# The problem
All lines holding the word "resolution" in the listing below need to be copied.

# Supplied information
----

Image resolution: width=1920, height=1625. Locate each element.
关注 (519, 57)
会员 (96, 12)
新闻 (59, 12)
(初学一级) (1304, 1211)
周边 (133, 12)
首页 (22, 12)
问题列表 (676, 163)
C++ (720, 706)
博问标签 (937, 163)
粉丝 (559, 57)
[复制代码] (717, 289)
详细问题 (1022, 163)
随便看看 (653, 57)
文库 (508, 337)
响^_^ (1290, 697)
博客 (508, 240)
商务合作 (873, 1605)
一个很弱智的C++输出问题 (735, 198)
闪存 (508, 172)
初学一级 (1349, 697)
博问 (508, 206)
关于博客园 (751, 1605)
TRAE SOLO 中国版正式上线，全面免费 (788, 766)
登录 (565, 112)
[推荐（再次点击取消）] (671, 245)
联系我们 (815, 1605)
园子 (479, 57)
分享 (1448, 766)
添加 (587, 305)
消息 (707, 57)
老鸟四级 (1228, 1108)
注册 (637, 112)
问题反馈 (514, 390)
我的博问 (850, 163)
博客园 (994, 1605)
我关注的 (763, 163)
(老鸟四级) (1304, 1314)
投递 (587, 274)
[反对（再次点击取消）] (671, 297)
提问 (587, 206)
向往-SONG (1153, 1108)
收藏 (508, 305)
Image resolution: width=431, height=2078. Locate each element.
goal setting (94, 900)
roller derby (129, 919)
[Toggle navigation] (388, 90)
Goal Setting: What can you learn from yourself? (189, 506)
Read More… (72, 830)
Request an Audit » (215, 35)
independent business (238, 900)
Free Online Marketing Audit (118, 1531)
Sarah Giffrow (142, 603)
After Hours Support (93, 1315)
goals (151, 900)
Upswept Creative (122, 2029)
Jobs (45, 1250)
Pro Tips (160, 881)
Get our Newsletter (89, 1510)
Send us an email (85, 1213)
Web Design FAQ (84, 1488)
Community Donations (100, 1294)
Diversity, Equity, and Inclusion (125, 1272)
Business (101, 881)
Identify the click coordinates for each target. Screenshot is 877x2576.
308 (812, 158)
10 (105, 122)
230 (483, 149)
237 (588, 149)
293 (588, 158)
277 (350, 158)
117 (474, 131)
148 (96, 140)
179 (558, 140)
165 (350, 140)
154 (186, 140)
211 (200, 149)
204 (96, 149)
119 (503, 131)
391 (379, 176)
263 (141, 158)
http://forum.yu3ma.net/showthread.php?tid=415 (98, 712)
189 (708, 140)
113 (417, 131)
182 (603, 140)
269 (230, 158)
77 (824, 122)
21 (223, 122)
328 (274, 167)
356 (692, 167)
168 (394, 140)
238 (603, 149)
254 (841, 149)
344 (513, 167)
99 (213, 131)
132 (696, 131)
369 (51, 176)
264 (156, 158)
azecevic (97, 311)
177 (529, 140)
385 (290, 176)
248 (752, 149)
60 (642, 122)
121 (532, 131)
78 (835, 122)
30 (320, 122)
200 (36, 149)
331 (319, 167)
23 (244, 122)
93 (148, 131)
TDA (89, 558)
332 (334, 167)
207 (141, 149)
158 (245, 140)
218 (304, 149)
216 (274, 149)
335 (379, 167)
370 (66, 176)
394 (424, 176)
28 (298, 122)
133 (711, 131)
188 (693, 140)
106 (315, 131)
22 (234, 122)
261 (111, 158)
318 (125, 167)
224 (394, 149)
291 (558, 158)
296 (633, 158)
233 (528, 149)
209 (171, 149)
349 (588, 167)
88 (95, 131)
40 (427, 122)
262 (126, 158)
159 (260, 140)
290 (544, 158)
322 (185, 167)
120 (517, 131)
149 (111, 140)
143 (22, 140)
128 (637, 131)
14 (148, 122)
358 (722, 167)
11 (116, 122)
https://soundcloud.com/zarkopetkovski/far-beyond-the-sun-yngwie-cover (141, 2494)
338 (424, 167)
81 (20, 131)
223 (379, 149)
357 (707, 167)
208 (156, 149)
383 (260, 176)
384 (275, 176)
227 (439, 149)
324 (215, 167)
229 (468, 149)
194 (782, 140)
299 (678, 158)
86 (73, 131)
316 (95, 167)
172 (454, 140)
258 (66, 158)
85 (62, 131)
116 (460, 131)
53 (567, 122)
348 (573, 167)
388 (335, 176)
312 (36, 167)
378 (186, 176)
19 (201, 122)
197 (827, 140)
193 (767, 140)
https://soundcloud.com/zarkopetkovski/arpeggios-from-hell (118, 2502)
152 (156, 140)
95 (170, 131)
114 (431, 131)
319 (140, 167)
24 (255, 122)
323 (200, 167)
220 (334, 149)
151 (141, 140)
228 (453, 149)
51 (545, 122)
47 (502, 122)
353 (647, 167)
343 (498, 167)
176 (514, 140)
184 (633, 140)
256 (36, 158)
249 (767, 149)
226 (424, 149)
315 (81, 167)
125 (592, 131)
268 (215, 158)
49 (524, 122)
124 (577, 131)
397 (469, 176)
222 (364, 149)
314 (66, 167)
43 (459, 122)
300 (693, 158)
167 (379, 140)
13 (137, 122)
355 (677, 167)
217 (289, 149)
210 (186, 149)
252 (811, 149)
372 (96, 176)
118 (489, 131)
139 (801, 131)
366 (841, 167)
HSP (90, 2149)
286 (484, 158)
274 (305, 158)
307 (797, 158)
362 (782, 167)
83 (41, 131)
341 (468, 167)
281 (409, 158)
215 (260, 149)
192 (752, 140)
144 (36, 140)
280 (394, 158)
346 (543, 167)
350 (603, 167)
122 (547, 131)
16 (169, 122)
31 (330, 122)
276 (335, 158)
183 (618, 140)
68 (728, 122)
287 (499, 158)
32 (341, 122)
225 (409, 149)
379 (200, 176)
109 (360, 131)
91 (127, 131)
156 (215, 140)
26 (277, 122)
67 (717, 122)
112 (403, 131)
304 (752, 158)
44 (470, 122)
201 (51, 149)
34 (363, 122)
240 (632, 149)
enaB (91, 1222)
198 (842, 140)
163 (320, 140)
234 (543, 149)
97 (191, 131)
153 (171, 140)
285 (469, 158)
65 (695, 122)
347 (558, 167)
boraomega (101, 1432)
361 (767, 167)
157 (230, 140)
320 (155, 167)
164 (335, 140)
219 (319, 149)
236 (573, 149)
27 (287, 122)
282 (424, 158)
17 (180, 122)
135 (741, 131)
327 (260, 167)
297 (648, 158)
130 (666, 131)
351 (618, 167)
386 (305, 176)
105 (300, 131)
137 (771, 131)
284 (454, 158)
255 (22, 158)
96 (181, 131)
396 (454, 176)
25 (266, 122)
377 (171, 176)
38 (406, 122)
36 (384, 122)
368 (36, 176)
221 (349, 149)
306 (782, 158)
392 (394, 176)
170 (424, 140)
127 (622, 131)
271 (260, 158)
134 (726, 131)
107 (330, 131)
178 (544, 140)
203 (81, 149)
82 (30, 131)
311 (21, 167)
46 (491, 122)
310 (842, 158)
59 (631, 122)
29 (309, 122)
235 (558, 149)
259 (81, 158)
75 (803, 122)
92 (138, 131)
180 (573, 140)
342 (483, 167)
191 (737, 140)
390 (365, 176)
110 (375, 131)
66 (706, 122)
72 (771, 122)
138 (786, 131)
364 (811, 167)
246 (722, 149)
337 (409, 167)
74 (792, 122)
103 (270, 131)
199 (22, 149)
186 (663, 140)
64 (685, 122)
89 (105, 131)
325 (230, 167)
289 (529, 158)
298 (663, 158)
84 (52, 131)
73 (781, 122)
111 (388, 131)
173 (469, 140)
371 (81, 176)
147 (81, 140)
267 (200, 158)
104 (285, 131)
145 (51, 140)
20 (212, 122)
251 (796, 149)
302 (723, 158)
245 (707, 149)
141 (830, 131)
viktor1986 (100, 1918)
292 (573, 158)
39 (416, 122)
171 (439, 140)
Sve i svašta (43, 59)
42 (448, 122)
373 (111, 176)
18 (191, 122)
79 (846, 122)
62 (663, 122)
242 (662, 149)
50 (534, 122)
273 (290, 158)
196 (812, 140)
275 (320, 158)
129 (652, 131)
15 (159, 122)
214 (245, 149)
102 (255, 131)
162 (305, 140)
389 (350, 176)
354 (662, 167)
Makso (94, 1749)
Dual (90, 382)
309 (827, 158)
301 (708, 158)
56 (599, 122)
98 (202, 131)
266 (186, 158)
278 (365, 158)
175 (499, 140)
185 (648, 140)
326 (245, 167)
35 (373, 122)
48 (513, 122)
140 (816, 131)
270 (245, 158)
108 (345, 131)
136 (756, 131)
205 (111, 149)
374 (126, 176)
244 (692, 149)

----

# Written answer
Image resolution: width=1920, height=1625. Locate each element.
Image resolution: width=431, height=2078. Locate each element.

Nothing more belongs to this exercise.